This paper introduces a new perspective for the Generalized Category Discovery (GCD) task: Maximum Class Token Manifold Capacity (MTMC). This approach enhances inter-class distinguishability by maximizing the kernel norm of class tokens to expand the diversity and capacity of intra-class features. This method is simple and effective, and can be used as an extensibility component to improve the quality of intra-class feature representation in GCD task.

优点

New Perspective: This paper introduces the idea of kernel norm maximization to enhance intra-class feature diversity, thereby improving the performance in the GCD task.

Effectiveness and Extensibility: Experimental results demonstrate that the proposed MTMC component boosts the performance of various GCD methods, showcasing better feature representation capabilities, particularly on fine-grained datasets.

缺点

  1. Although this method performs well in terms of performance, its novelty is somewhat limited. The primary innovation lies in applying nuclear norm maximization to the class tokens in ViT for the GCD task. However, the design does not explicitly address the specific needs of the category discovery task but rather resembles a feature expansion enhancement for the general ViT framework.
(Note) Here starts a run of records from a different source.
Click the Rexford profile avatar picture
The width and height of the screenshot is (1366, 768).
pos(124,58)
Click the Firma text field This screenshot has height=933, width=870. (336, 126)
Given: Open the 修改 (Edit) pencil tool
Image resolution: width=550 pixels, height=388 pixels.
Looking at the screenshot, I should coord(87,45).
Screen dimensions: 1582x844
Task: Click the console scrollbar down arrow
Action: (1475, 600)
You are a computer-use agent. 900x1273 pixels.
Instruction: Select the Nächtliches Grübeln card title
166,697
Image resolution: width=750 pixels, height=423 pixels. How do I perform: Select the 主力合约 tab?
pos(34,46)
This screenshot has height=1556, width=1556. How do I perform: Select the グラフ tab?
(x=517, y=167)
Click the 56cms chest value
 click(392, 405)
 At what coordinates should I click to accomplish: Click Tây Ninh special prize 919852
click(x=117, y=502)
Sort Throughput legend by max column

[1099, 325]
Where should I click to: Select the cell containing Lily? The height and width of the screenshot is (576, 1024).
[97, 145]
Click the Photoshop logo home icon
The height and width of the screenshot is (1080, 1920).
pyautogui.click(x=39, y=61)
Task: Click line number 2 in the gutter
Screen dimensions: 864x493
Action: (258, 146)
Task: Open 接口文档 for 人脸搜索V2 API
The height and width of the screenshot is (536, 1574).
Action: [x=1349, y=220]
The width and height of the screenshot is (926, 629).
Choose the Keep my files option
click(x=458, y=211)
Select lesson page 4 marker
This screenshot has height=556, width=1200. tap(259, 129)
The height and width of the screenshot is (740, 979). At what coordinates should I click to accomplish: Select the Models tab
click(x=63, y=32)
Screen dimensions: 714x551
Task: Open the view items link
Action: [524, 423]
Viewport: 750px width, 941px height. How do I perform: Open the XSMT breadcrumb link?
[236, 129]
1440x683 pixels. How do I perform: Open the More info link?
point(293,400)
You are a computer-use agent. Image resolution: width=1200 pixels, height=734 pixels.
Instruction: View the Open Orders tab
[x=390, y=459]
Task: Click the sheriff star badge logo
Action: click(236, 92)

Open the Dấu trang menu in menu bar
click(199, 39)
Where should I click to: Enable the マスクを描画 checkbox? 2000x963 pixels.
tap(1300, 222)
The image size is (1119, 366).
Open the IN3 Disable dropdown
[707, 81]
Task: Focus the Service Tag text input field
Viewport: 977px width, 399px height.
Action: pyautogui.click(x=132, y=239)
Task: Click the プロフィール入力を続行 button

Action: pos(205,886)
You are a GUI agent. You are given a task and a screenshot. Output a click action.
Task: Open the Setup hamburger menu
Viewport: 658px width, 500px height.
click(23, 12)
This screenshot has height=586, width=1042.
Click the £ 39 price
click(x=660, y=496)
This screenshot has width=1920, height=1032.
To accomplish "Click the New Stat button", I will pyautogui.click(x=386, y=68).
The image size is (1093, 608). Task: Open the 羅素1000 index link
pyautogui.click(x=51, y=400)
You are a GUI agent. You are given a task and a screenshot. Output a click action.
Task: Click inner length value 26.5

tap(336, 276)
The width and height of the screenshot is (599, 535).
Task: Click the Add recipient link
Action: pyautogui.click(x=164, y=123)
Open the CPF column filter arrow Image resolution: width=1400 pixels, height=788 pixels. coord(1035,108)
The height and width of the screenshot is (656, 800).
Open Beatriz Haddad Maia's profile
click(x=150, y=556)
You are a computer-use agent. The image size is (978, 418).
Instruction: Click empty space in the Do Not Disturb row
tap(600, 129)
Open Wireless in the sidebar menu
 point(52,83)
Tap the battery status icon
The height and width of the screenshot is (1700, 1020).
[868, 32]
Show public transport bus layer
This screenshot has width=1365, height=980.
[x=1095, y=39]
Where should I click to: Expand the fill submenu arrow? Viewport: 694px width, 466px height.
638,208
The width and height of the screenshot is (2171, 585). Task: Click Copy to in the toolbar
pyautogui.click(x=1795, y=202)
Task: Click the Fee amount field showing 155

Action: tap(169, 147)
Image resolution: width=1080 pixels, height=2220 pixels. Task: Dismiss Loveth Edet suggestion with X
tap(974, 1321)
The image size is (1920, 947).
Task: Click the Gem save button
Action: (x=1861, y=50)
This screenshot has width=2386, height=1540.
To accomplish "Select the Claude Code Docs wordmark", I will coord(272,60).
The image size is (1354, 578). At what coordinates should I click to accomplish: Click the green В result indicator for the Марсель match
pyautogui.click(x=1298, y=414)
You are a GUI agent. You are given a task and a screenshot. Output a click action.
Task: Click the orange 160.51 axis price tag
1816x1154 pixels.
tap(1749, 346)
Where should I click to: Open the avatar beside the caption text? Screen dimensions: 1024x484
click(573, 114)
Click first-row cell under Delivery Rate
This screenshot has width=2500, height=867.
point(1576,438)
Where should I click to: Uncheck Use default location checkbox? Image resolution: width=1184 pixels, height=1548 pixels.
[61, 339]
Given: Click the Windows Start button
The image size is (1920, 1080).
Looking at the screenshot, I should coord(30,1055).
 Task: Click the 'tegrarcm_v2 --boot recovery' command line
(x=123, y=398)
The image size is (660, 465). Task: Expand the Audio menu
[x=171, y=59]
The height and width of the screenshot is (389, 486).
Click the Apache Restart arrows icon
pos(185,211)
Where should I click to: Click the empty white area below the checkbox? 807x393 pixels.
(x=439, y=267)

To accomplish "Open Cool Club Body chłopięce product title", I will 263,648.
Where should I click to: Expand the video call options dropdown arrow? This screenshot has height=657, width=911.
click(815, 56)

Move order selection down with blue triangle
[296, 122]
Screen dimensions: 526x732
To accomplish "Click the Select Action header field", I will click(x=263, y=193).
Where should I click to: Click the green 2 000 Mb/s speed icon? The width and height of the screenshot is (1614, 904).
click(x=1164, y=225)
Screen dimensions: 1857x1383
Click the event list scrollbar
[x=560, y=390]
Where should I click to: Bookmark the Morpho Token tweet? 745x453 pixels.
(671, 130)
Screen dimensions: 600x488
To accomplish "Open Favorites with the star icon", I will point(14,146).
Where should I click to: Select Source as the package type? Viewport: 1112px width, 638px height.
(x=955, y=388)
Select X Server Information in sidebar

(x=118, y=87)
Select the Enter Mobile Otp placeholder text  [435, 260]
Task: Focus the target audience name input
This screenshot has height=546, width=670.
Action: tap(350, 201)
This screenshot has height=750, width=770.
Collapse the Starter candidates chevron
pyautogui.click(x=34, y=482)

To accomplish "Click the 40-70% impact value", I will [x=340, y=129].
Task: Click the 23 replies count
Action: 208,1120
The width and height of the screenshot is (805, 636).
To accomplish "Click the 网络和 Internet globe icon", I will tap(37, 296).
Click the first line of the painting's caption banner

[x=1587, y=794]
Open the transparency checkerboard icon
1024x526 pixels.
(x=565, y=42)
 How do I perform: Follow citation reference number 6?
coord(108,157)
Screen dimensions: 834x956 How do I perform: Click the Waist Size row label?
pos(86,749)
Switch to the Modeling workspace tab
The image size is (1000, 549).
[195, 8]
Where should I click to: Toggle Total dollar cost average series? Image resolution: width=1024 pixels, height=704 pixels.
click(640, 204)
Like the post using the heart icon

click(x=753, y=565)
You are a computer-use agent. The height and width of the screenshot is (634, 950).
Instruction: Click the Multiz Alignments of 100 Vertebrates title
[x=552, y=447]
  2. The complexity of Singular Value Decomposition (SVD) is quite high. Suggestion: If methods such as randomly initialized SVD could be adopted to effectively reduce complexity while maintaining the component’s effectiveness and generalizability, it would further validate the effectiveness of the perspective introduced in this paper.

  3. The final loss function appears to focus only on the sum of singular values, which may lead to a concentration of feature expansion in a single direction. Suggestion: It may be beneficial to consider the distribution of singular values or add some constraints to better align the method with the requirements of the category discovery task.

问题

  1. Could a section comparing computational complexity be added? The complexity of Singular Value Decomposition (SVD) is relatively high.

  2. It would be helpful to demonstrate the performance on a dataset with fewer classes, such as CIFAR10.

  3. How much improvement does MTMC provide when applied to a more powerful model, like DINO v2?

AC 元评审

This paper presents the MTMC to emphasize maximizing the token manifold capacity for generalized category discovery. It can improve inter-class separability without adding excessive complexity. After the response, it receives mixed ratings, including three rejects, and one accept. The advantages, including the clear motivation, use of nuclear norm, and good experimental results, are recognized by the reviewers. However, they are also concerned about the limited novelty, unsatisfying presentation, numerical issues, insufficient experiments, etc. I agree with the reviewers. The current manuscript does not meet the requirements of this top conference. I suggest the authors carefully revise the paper and submit it to another relevant venue.

审稿人讨论附加意见

In the discussion, the authors presented detailed responses. However, the main issues are not well addressed. Several reviewers think the proposed response is incomplete and contains many mistakes. All reviewers stick to their original ratings. I think the current manuscript does not meet the requirements of this top conference.

最终决定

Reject